Le cas du Cap Vert, on l'a dit, fait exception sur le continent où les organes d'autorégulation des médias nés à la fin des années quatre-vingt-dix, se présentent sous des formes diverses et variées : dans certains pays, c'est le cas au Burkina Faso, l'instance est majoritairement composés de fonctionnaires qui, au gré des décisions d'affectations prises par la tutelle administrative, rejoignent leur corps d'origine ou sont appelés à d'autres fonctions plus lucratives, vidant ainsi progressivement la structure de leurs membres les plus vaillants. C'est la question de la disponibilité des ressources humaines, capitale au sein des instances d'autorégulation, qui est posée ici. Car il n'y a pas d'instance d'autorégulation sans personnel qualifié et disponible. Dans certains pays comme la Centrafrique, la structure est essentiellement animée par des personnes bénévoles, souvent en retraite, sans moyens et dont les décisions sont censées s'appliquer à des journalistes eux-mêmes dépourvus de moyens.

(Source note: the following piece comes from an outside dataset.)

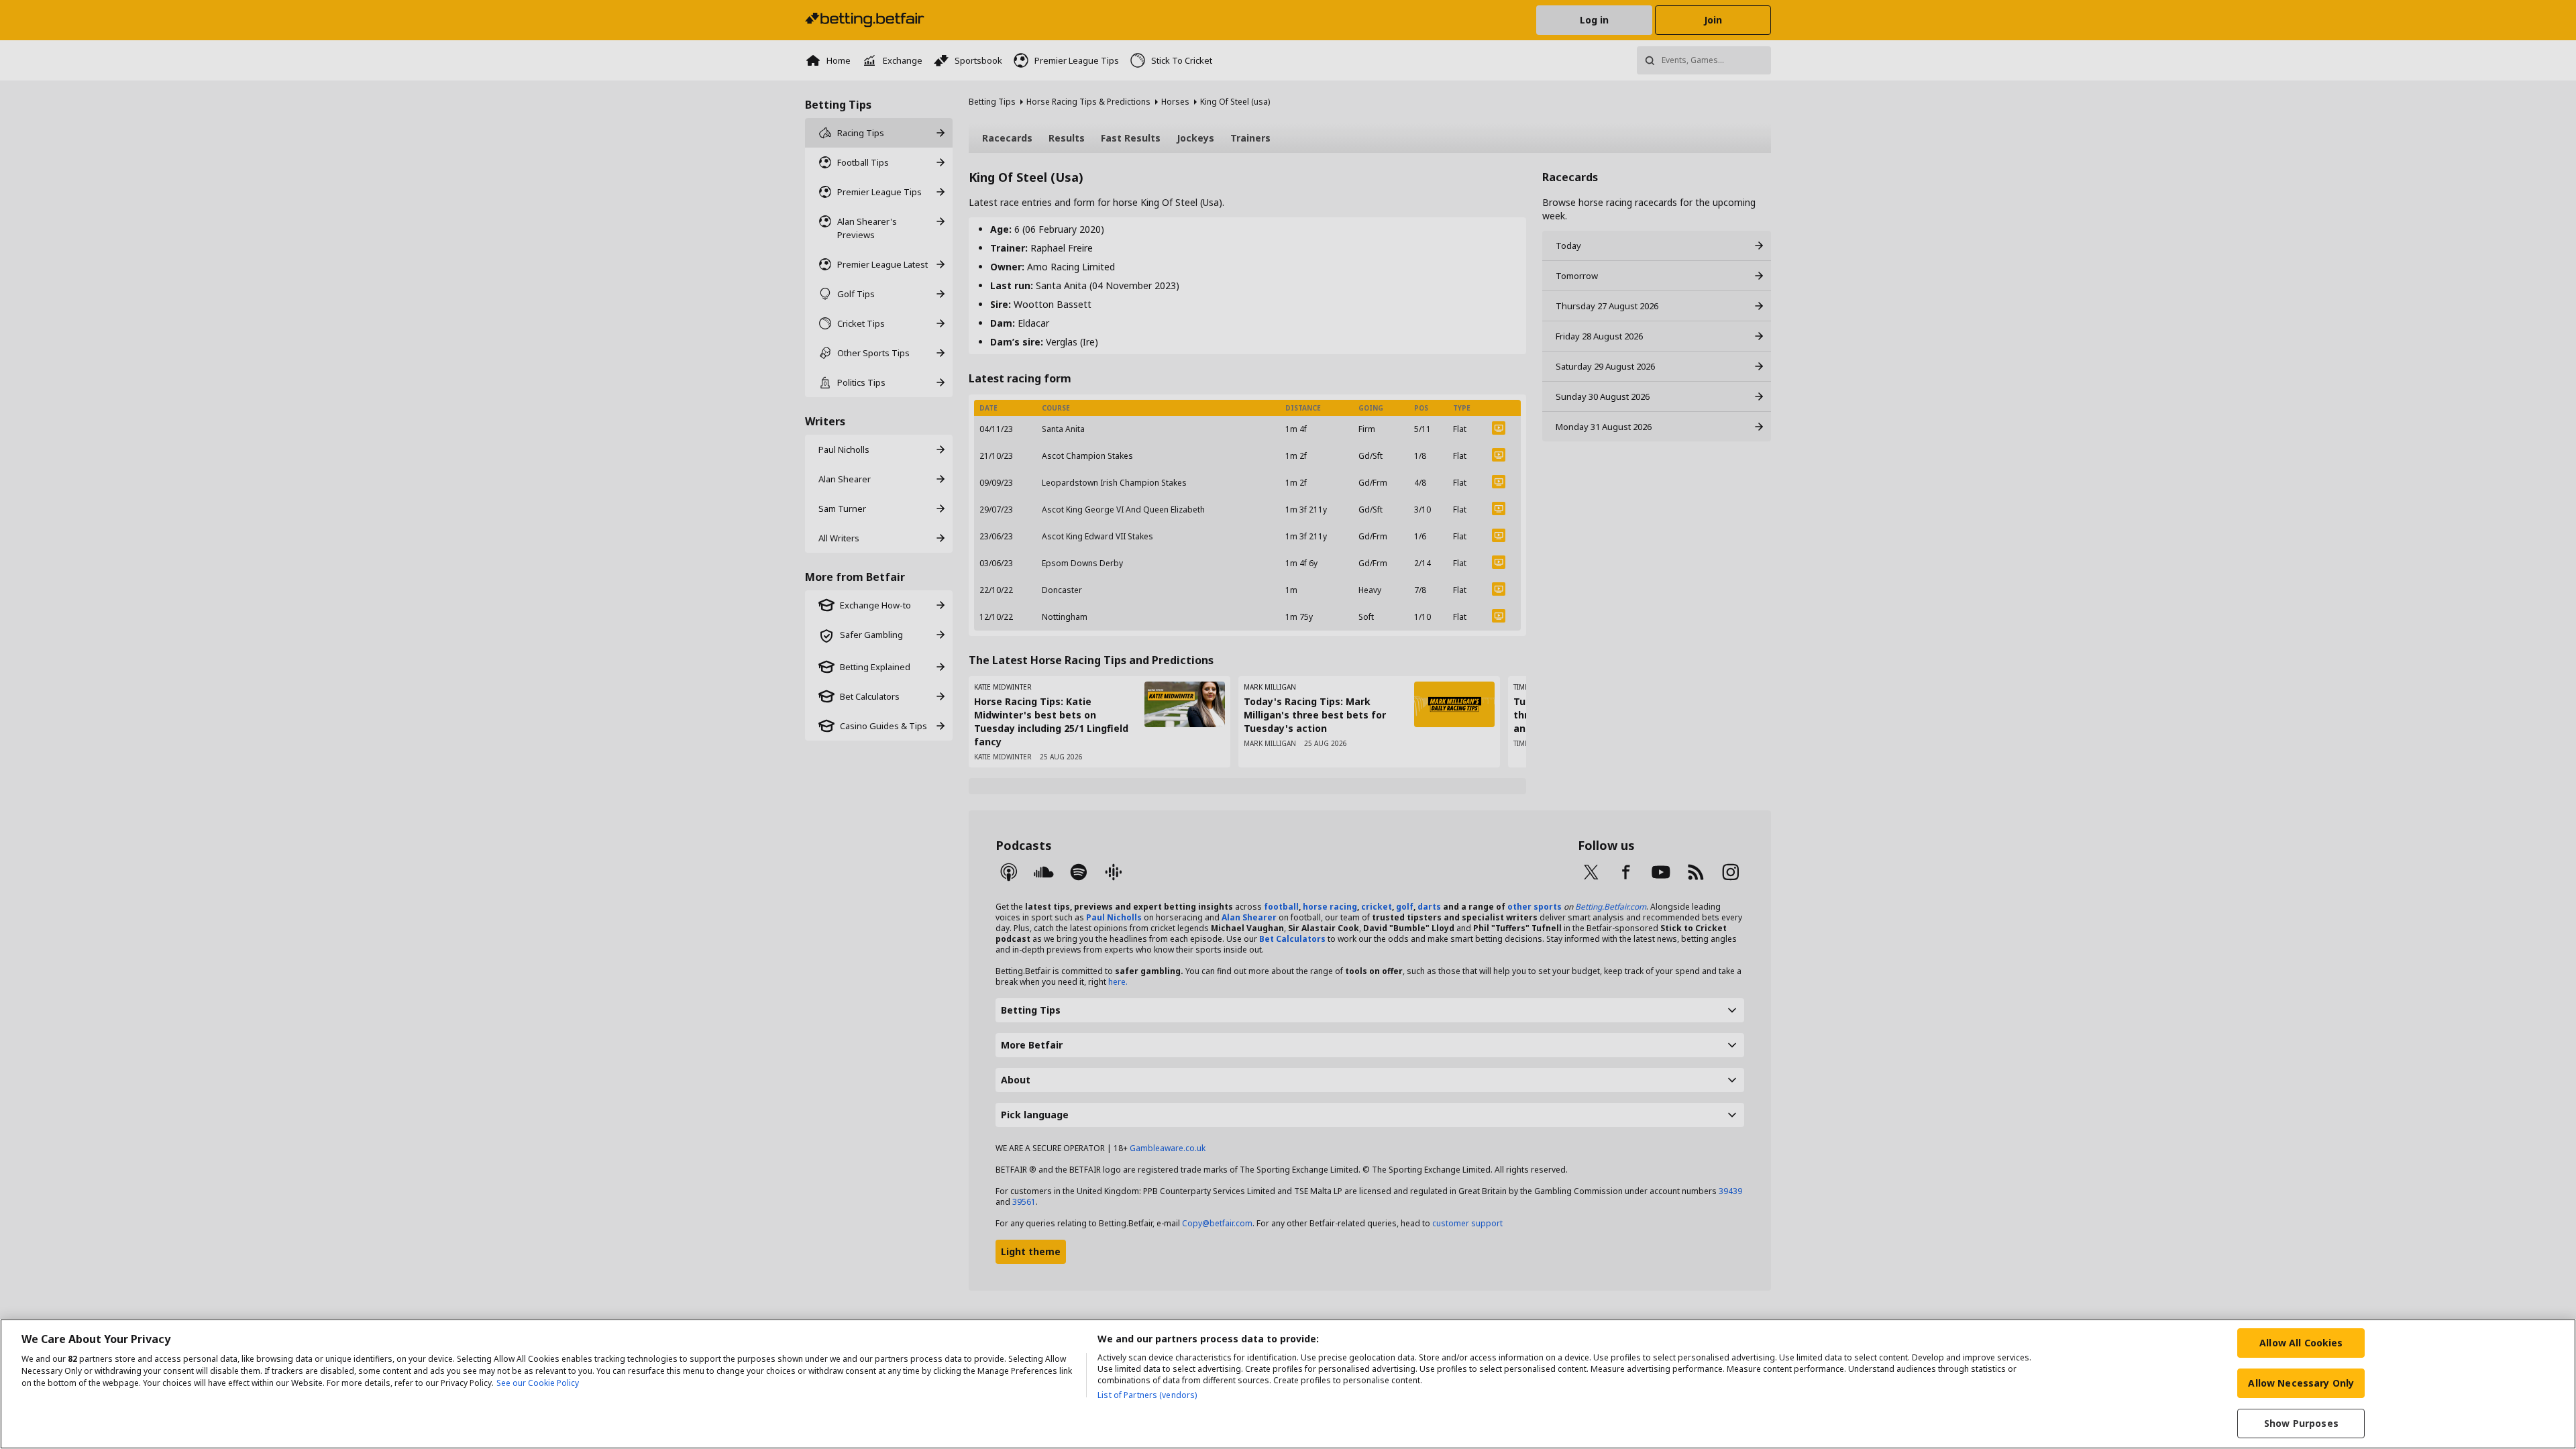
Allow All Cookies (2301, 1342)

Faut-il, pour autant, en conclure à l'inutilité des organes d'autorégulation des médias ? Non, ont semblé dire les participants, car malgré les limites de l'exercice, l'instance d'autorégulation reste encore plus qu'indispensable dans le contexte politique volatile de certains pays. Ne serait-ce que parce qu'elle a eu à jouer encore récemment un rôle-clé pour contenir les dérives d'une certaine presse durant les fragiles phases de transition démocratique, comme cela a été le cas en Guinée. Il convient, toutefois de tempérer cet optimise : la très professionnelle et très crédible instance d'autorégulation de Côte d'Ivoire, l'OLPED, qui a été la toute première à avoir vu le jour en Afrique francophone, n'a pas su juguler, hélas, les dérives d'une presse débridée durant les folles années de la décennie 2000-2010 au cours de laquelle les journalistes ont volontairement choisi de « communiquer » au lieu « d'informer ».

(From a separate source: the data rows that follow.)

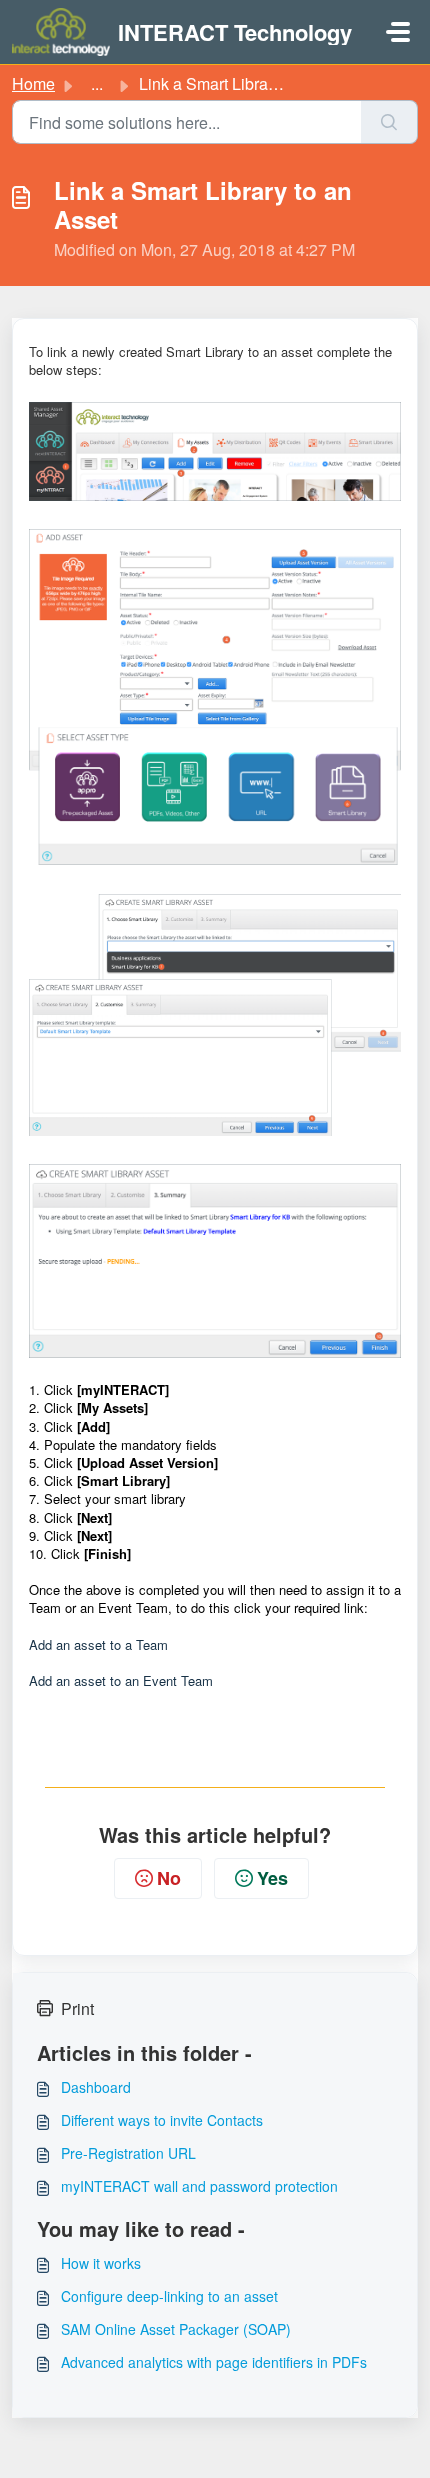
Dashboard (96, 2087)
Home (33, 83)
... (97, 83)
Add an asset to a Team (98, 1644)
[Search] (389, 122)
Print (77, 2008)
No (169, 1878)
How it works (101, 2263)
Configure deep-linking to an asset (169, 2296)
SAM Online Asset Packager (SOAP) (176, 2329)
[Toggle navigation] (398, 32)
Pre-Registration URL (128, 2153)
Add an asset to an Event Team (121, 1680)
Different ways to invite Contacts (162, 2120)
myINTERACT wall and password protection (199, 2186)
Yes (272, 1878)
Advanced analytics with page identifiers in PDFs (214, 2362)
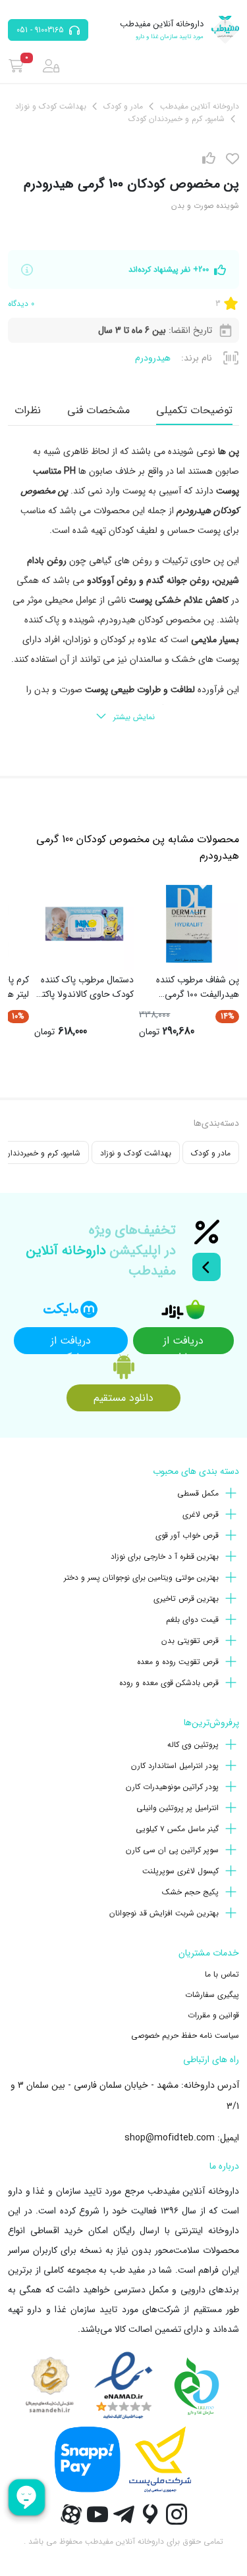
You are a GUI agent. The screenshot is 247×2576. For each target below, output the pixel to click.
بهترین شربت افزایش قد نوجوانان (164, 1913)
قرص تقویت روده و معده (178, 1661)
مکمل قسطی (198, 1493)
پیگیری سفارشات (212, 1994)
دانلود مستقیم (123, 1398)
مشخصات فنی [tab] (98, 410)
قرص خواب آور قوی (187, 1535)
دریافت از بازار (183, 1343)
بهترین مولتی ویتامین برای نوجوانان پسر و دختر (141, 1577)
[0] (16, 65)
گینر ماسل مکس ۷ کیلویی (177, 1829)
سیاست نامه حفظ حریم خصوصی (185, 2035)
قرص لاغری (200, 1514)
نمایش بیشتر (134, 717)
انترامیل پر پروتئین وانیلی (177, 1808)
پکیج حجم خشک (190, 1892)
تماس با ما (222, 1974)
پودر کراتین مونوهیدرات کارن (172, 1786)
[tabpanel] (123, 585)
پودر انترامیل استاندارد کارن (175, 1765)
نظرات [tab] (27, 410)
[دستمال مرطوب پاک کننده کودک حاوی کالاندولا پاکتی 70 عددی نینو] (84, 923)
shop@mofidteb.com (169, 2138)
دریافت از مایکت (71, 1343)
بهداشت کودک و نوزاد (135, 1153)
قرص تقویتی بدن (190, 1640)
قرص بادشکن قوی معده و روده (169, 1683)
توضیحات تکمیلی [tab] (194, 410)
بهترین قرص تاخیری (186, 1598)
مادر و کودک (211, 1153)
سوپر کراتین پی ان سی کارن (172, 1850)
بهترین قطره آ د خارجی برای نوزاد (165, 1556)
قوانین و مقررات (213, 2015)
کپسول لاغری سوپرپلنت (180, 1871)
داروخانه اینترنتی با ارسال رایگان (176, 2230)
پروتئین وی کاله (193, 1744)
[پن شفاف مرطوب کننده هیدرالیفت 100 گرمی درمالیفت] (189, 923)
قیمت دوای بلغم (192, 1619)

L'instance d'autorégulation des médias de la République démocratique du Congo a également éprouvé des difficultés à faire respecter chez elle les règles éthiques minimales durant les périodes de crise aiguës. Il est vrai qu'ici, les centaines de chaînes de télévisions, de journaux, de stations de radios, l'étrange mélange entre hommes politiques et propriétaires de médias, ainsi que la taille du territoire (4,3 millions de km2) rendent hypothétique tout travail rigoureux dans ce domaine.

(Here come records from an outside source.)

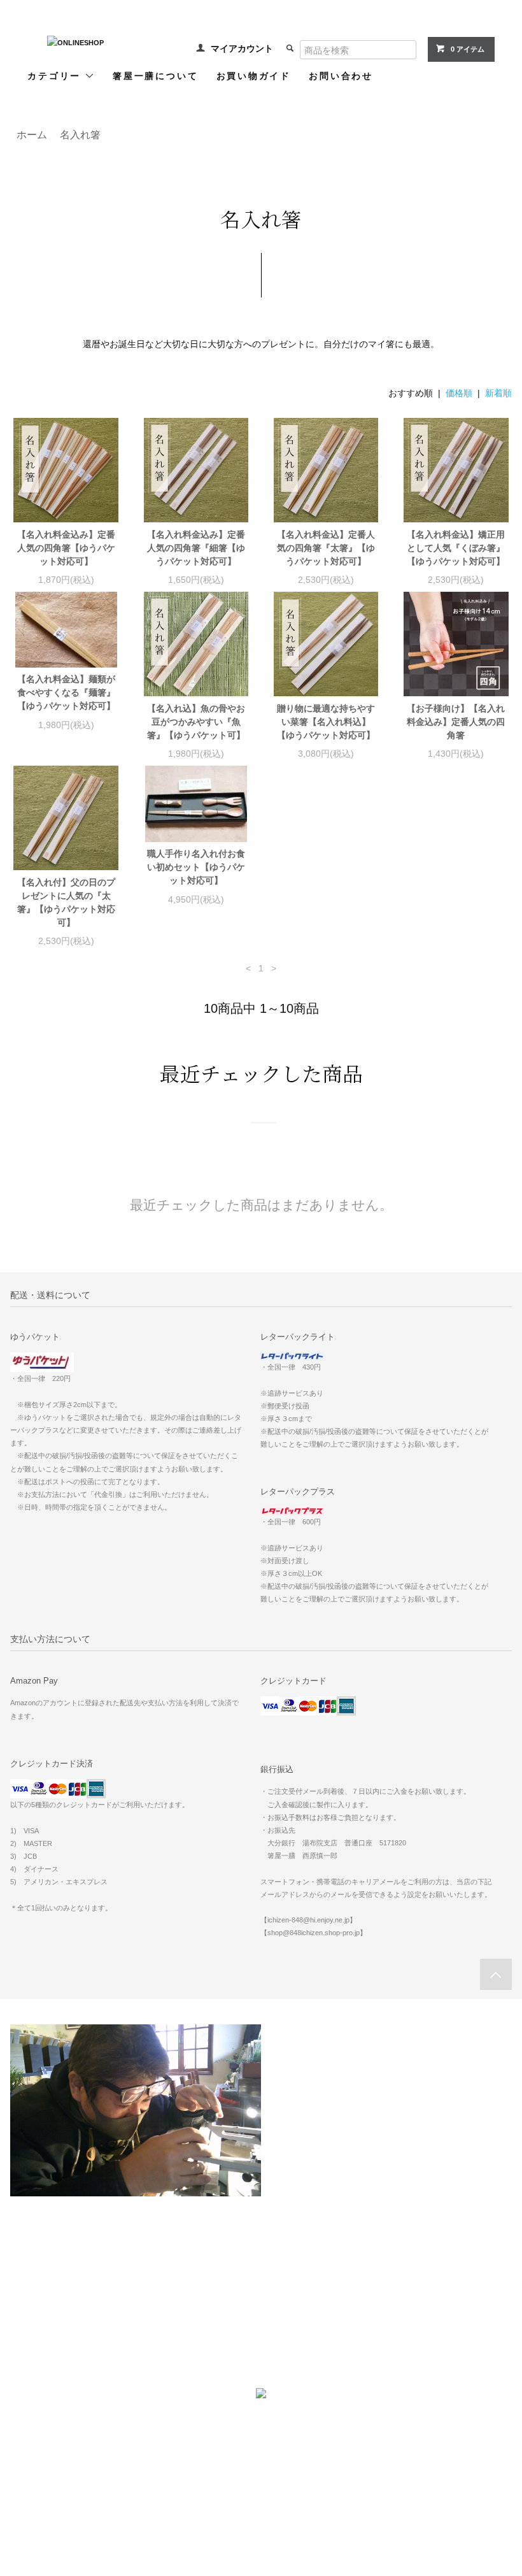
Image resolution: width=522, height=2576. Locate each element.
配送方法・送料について (57, 2290)
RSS (191, 2290)
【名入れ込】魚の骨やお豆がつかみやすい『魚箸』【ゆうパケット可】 (196, 721)
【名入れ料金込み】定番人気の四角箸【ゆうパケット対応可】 (66, 547)
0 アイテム (467, 49)
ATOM (217, 2290)
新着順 (498, 393)
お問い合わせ (341, 75)
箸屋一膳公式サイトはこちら (261, 2474)
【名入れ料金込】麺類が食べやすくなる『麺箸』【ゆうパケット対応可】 (66, 692)
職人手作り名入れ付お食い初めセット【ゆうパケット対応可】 (196, 866)
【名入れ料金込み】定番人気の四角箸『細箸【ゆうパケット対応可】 (196, 547)
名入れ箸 (80, 134)
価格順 (459, 393)
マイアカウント (242, 48)
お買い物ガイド (254, 75)
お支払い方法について (53, 2272)
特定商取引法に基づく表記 (61, 2308)
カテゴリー (56, 75)
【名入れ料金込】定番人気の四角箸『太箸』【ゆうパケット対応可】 (326, 547)
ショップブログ (210, 2254)
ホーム (26, 2254)
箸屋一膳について (155, 75)
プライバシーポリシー (53, 2325)
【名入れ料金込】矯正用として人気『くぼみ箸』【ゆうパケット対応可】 (456, 547)
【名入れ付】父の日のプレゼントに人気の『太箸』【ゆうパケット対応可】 (66, 902)
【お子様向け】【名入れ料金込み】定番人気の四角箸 (456, 721)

D'ailleurs, la maturité du système politique est-t-elle l'antidote à toute dérive ? Manifestement non, si l'on en croit le témoignage rapporté par le représentant du Bénin, où il arrive souvent que les journalistes franchissent la ligne rouge malgré les rappels à l'ordre de l'organe d'autorégulation des médias, qui bien souvent, prêche dans le désert. Pourtant, l'instance, fille des revendications démocratiques post-conférence nationale, au demeurant l'une des plus professionnelles du continent, dispose d'un budget consistant.

Les instances d'autorégulation -y compris dans les pays du Nord à l'exception notable de celle de Belgique qui reçoit un financement public- sont toutes confrontées à ce problème de budget. Même le Québec dont la structure sert de référence dans ce domaine, n'échappe pas à ce problème de financement. Partant de ce constat, les participants sont, à l'unanimité, convenus que, quelle que soit la bonne volonté des personnes qui animent les organes d'autorégulation, ceux-ci ne peuvent fonctionner réellement que là où existe un Etat de droit conscient de sa pertinence. Et ils ne peuvent fonctionner que lorsque qu'ils disposent d'un budget. Les trois conditions sont donc nécessairement liées.

Au fil des discussions, il a été noté que le terme « Observatoire», structure chargée le plus souvent d'une activité de « monitoring » des médias, est généralement utilisé dans les pays du Sud alors que celui de « Conseil de presse », agissant généralement sur saisine du public, est plus utilisé dans les pays du Nord.

Il a également été constaté que l'auto-saisine avait cours en fonction des pays et des régions, alors même que l'activité de médiation était pratiquée de manière presque systématique.

S'est également posée la question de la portée des décisions des organes d'autorégulation. A qui s'adressent-elles ? Aux journalistes ? Aux patrons de presse ? Manifestement au deux, car blâmer un journaliste, c'est blâmer le média qui porte sa signature, c'est blâmer toute la « chaîne de commandement ». En Belgique, cela est expressément rappelé dans les décisions prises par l'instance d'autorégulation.

La composition des instances d'autorégulation a également occupé les débats. Dans certains pays, la société civile est admise au sein de l'instance. Ailleurs, comme en Côte d'Ivoire, les patrons de presse siègent au sein de l'instance alors que le Conseil de presse de la Slovaquie, curieusement, n'accueille aucun journaliste en son sein!

Le besoin de reconnaissance et de visibilité de l'organe est crucial. Cela passe nécessairement par un meilleur dialogue avec le public et la profession, mais aussi avec certaines catégories de personnes telles que les étudiants en journalisme, comme c'est le cas en Suisse.

Le rôle des syndicats a été qualifié de moteur dans la création et le fonctionnement des instances. En Belgique, c'est l'Association des journalistes professionnels qui est à l'origine du Conseil de déontologie. Ailleurs cela n'est pas aussi évident. Objet de controverses dans un pays comme la Tunisie, l'instance syndicale ne permet pas de regrouper ses membres autour d'un projet fédérateur d'organe d'autorégulation.

Enfin, les participants ont manifesté une réelle volonté de renforcer les réseaux francophones d'instance d'autorégulation des médias. Le site www.mediaf.org a été pressenti comme plateforme d'échanges à cet effet.